**TASK**
Copy out each line of the records below that contains the word "This".

**STORED RECORDS**
>>>>>

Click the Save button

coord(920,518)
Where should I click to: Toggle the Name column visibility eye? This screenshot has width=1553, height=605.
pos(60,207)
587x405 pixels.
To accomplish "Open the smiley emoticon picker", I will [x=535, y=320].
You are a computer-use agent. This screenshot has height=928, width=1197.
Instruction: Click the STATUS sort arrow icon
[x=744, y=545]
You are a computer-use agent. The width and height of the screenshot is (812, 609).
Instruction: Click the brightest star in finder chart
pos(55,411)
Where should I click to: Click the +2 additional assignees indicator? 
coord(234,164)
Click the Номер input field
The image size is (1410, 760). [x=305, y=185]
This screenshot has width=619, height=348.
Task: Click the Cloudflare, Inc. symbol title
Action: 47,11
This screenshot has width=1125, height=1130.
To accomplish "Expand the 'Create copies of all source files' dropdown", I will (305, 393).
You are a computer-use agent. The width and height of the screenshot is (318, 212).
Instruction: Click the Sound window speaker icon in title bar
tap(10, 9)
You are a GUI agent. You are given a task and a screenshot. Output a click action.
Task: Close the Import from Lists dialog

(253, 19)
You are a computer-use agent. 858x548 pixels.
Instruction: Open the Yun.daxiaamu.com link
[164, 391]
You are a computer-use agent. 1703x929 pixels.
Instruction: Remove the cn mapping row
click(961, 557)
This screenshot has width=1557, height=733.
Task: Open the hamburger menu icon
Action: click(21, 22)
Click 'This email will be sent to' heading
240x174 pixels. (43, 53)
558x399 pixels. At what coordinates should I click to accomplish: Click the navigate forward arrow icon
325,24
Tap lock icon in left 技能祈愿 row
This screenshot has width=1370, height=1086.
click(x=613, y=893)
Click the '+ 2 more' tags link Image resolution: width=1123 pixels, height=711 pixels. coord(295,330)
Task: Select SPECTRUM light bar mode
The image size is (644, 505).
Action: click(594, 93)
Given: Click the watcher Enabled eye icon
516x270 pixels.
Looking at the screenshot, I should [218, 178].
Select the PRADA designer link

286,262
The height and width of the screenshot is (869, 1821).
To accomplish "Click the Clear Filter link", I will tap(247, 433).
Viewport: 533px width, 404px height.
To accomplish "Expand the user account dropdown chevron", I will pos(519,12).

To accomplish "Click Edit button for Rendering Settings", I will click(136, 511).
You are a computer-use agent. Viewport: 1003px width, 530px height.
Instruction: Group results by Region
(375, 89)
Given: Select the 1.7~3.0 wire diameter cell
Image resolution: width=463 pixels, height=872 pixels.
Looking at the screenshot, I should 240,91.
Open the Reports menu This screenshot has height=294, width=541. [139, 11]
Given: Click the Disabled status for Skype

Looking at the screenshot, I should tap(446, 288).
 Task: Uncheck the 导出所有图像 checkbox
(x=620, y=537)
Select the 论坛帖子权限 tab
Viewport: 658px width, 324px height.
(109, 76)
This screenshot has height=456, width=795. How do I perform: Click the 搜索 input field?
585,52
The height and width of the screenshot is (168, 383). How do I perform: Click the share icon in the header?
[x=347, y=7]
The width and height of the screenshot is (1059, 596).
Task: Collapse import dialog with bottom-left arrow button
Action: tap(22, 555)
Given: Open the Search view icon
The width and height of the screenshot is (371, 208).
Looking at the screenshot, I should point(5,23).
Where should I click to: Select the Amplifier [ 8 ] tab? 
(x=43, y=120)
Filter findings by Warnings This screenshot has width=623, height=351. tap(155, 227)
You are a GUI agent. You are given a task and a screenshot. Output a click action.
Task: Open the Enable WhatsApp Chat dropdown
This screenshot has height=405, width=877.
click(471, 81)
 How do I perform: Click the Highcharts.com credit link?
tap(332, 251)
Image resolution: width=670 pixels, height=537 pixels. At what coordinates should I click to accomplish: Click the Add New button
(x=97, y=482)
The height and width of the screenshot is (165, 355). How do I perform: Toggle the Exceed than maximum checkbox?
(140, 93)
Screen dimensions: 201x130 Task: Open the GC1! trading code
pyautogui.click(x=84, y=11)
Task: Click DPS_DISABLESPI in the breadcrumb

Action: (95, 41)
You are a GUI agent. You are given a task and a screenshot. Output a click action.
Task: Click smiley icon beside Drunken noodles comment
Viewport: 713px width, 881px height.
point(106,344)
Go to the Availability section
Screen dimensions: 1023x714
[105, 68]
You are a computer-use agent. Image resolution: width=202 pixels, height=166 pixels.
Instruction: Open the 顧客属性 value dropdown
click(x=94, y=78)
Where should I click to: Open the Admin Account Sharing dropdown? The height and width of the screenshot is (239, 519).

<<<<<

**TASK RESPONSE**
Where should I click to: Toggle the Name column visibility eye? This screenshot has width=1553, height=605.
You are a computer-use agent. This screenshot has height=928, width=1197.
This screenshot has width=619, height=348.
This screenshot has width=1125, height=1130.
This screenshot has width=1557, height=733.
Click 'This email will be sent to' heading
This screenshot has width=1370, height=1086.
Open the Reports menu This screenshot has height=294, width=541. [139, 11]
This screenshot has height=456, width=795. How do I perform: Click the 搜索 input field?
Filter findings by Warnings This screenshot has width=623, height=351. tap(155, 227)
This screenshot has height=405, width=877.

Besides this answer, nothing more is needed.